PASSAGE.

--- --- ---

Dillon is also General Editor of the book series Gylphi Contemporary Writers: Critical Essays, serves on the Management Board of the University of Cambridge’s Bennet Institute for Public Policy, sits on the editorial boards of C21: Journal of Twenty-First Century Writing and Fantastika, and is working with Cambridge University Press on launching a new journal, Public Humanities. She is also a regular broadcaster for the BBC, having co-created, written and presented the documentary series Literary Pursuits (Radio 3, 2016-2019), and the Close Reading feature on Radio 4’s Open Book (2014-2016).

Rita Felski

Rita Felski is an academic, literary critic, and theorist. She is William R. Kenan, Jr., Professor of English at the University of Virginia, Niels Bohr Professor at the University of Southern Denmark, and former editor of the journal New Literary History. Since Uses of Literature (2008), her work on the ‘hermeneutics of suspicion’, reading practices, and postcritique have made an indelible mark on the landscape of literary criticism, and has had far-reaching consequences for how we understand the ‘use’—in the personal, political, and sociological senses—of literature today.

--- --- ---

REQUIRED TASKS.
**A)** Answer these questions from the passage, one per line:
(i) On which radio station did Literary Pursuits air?
(ii) At which university is Rita Felski William R. Kenan, Jr., Professor of English?
(iii) Of which journal was Felski formerly the editor?
**B)** Rewrite the stretch of the passage from "Dillon is also" through "Open Book (2014-2016).", swapping "Cambridge University Press" for "Oxford University Press".

INFORMATION.
--- --- ---

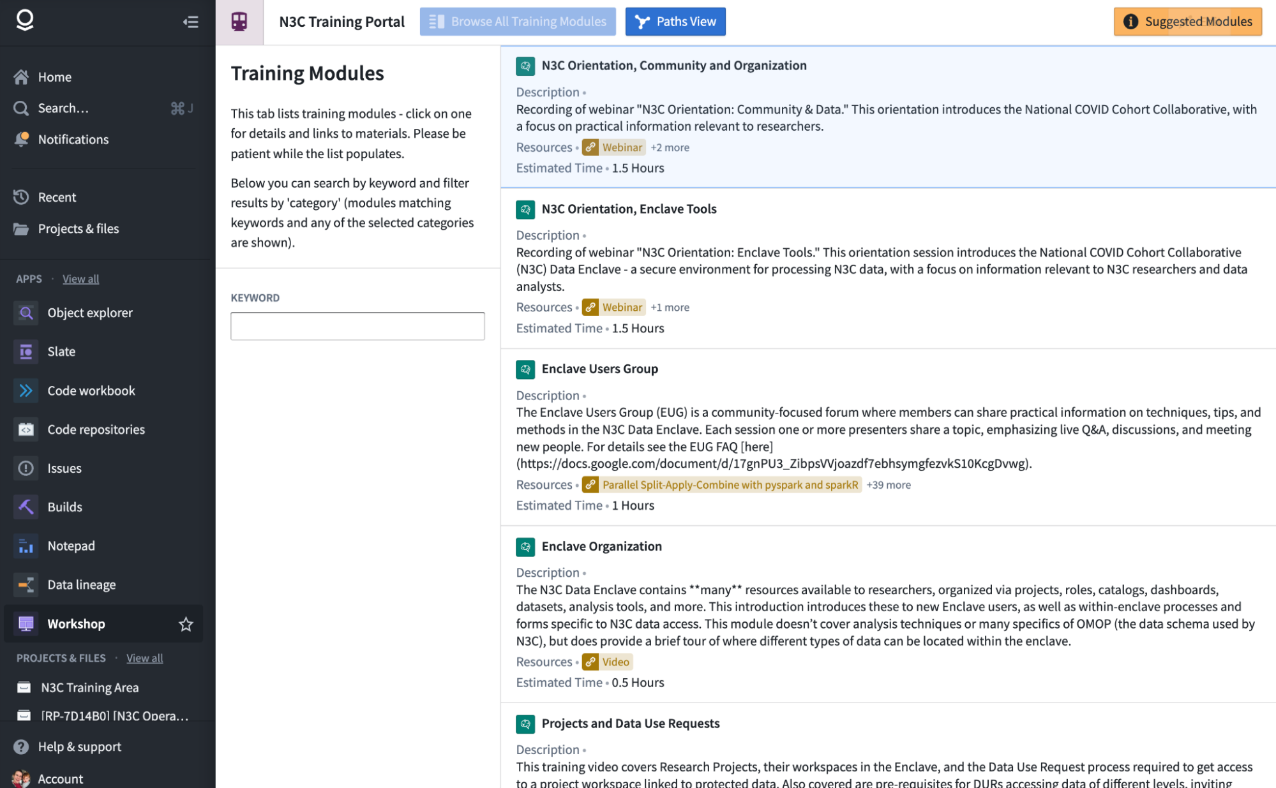Focus the Keyword search input field

[x=357, y=326]
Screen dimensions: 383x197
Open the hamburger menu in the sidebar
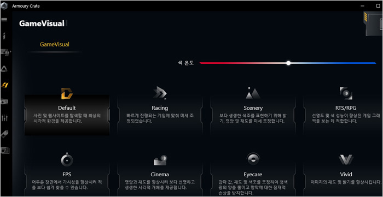click(4, 20)
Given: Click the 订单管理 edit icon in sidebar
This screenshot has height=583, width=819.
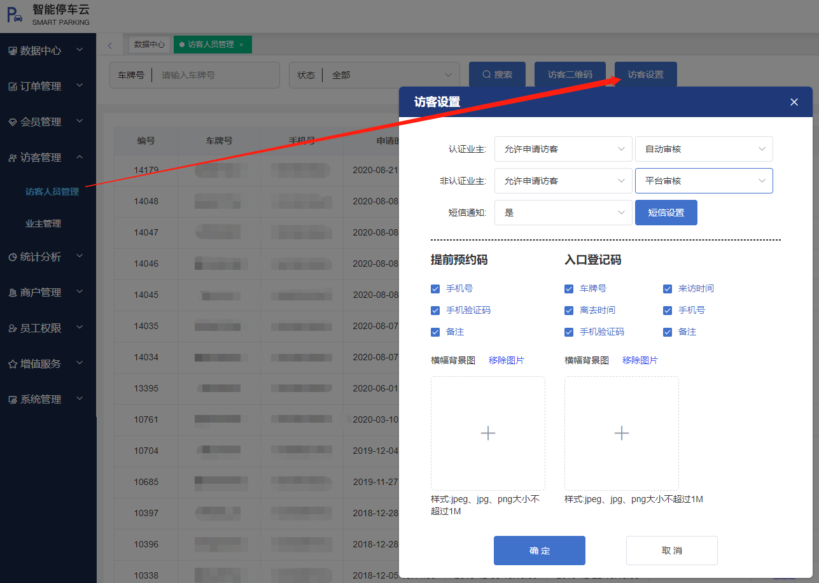Looking at the screenshot, I should [13, 87].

--- --- ---

RESULTS OF THE EXERCISE.
**A)**
(i) Radio 3
(ii) The University of Virginia
(iii) New Literary History

**B)**
Dillon is also General Editor of the book series Gylphi Contemporary Writers: Critical Essays, serves on the Management Board of the University of Cambridge’s Bennet Institute for Public Policy, sits on the editorial boards of C21: Journal of Twenty-First Century Writing and Fantastika, and is working with Oxford University Press on launching a new journal, Public Humanities. She is also a regular broadcaster for the BBC, having co-created, written and presented the documentary series Literary Pursuits (Radio 3, 2016-2019), and the Close Reading feature on Radio 4’s Open Book (2014-2016).